Description of the task: Reproduce the rows below in full, substituting "How can I carry out" for every occurrence of "How do I perform" and leaving everything else unchanged.
## START Records supplied
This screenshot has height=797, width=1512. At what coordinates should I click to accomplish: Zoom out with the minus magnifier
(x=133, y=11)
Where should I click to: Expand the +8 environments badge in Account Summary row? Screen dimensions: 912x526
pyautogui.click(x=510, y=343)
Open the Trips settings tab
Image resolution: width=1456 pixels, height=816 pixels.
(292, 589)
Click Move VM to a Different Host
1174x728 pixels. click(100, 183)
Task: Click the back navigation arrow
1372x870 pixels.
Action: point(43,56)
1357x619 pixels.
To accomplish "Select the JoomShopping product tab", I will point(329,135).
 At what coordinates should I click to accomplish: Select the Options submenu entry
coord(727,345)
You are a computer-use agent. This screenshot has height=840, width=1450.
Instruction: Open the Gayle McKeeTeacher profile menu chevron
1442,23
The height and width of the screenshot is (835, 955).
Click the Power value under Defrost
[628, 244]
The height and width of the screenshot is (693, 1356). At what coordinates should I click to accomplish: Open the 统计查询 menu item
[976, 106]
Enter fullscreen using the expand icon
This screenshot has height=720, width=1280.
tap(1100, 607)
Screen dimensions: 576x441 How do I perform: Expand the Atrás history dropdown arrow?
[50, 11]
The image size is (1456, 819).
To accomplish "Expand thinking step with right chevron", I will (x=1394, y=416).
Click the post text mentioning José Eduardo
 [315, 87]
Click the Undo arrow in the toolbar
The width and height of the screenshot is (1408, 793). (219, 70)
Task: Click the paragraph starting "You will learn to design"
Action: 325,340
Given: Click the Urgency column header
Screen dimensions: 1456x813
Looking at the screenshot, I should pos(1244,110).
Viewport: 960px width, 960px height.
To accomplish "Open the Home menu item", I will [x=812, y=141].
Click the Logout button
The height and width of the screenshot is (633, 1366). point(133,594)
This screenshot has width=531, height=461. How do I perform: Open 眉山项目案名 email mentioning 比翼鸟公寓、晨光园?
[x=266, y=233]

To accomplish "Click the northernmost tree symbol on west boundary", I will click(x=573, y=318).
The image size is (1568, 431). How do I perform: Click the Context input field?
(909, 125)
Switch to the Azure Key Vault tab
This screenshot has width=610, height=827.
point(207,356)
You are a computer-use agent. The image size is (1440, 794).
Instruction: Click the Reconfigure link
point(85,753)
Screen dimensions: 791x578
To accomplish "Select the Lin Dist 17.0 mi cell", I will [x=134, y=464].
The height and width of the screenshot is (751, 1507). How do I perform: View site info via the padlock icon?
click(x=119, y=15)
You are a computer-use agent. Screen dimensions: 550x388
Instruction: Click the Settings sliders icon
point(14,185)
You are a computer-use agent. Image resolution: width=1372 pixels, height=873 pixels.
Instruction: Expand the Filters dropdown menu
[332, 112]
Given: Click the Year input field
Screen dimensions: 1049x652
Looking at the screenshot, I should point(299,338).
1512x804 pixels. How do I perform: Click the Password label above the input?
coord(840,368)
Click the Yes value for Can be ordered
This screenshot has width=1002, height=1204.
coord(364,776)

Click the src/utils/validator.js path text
## END Records supplied
Finished answer:
This screenshot has height=797, width=1512. At what coordinates should I click to accomplish: Zoom out with the minus magnifier
(x=133, y=11)
Where should I click to: Expand the +8 environments badge in Account Summary row? Screen dimensions: 912x526
pyautogui.click(x=510, y=343)
Open the Trips settings tab
Image resolution: width=1456 pixels, height=816 pixels.
(292, 589)
Click Move VM to a Different Host
1174x728 pixels. click(100, 183)
Task: Click the back navigation arrow
1372x870 pixels.
Action: point(43,56)
1357x619 pixels.
To accomplish "Select the JoomShopping product tab", I will point(329,135).
 At what coordinates should I click to accomplish: Select the Options submenu entry
coord(727,345)
You are a computer-use agent. This screenshot has height=840, width=1450.
Instruction: Open the Gayle McKeeTeacher profile menu chevron
1442,23
The height and width of the screenshot is (835, 955).
Click the Power value under Defrost
[628, 244]
The height and width of the screenshot is (693, 1356). At what coordinates should I click to accomplish: Open the 统计查询 menu item
[976, 106]
Enter fullscreen using the expand icon
This screenshot has height=720, width=1280.
tap(1100, 607)
Screen dimensions: 576x441 How can I carry out: Expand the Atrás history dropdown arrow?
[50, 11]
The image size is (1456, 819).
To accomplish "Expand thinking step with right chevron", I will (x=1394, y=416).
Click the post text mentioning José Eduardo
 [315, 87]
Click the Undo arrow in the toolbar
The width and height of the screenshot is (1408, 793). (219, 70)
Task: Click the paragraph starting "You will learn to design"
Action: 325,340
Given: Click the Urgency column header
Screen dimensions: 1456x813
Looking at the screenshot, I should pos(1244,110).
Viewport: 960px width, 960px height.
To accomplish "Open the Home menu item", I will [x=812, y=141].
Click the Logout button
The height and width of the screenshot is (633, 1366). point(133,594)
This screenshot has width=531, height=461. How can I carry out: Open 眉山项目案名 email mentioning 比翼鸟公寓、晨光园?
[x=266, y=233]

To accomplish "Click the northernmost tree symbol on west boundary", I will click(x=573, y=318).
The image size is (1568, 431). How can I carry out: Click the Context input field?
(909, 125)
Switch to the Azure Key Vault tab
This screenshot has width=610, height=827.
point(207,356)
You are a computer-use agent. The image size is (1440, 794).
Instruction: Click the Reconfigure link
point(85,753)
Screen dimensions: 791x578
To accomplish "Select the Lin Dist 17.0 mi cell", I will [x=134, y=464].
The height and width of the screenshot is (751, 1507). How can I carry out: View site info via the padlock icon?
click(x=119, y=15)
You are a computer-use agent. Screen dimensions: 550x388
Instruction: Click the Settings sliders icon
point(14,185)
You are a computer-use agent. Image resolution: width=1372 pixels, height=873 pixels.
Instruction: Expand the Filters dropdown menu
[332, 112]
Given: Click the Year input field
Screen dimensions: 1049x652
Looking at the screenshot, I should point(299,338).
1512x804 pixels. How can I carry out: Click the Password label above the input?
coord(840,368)
Click the Yes value for Can be ordered
This screenshot has width=1002, height=1204.
coord(364,776)

Click the src/utils/validator.js path text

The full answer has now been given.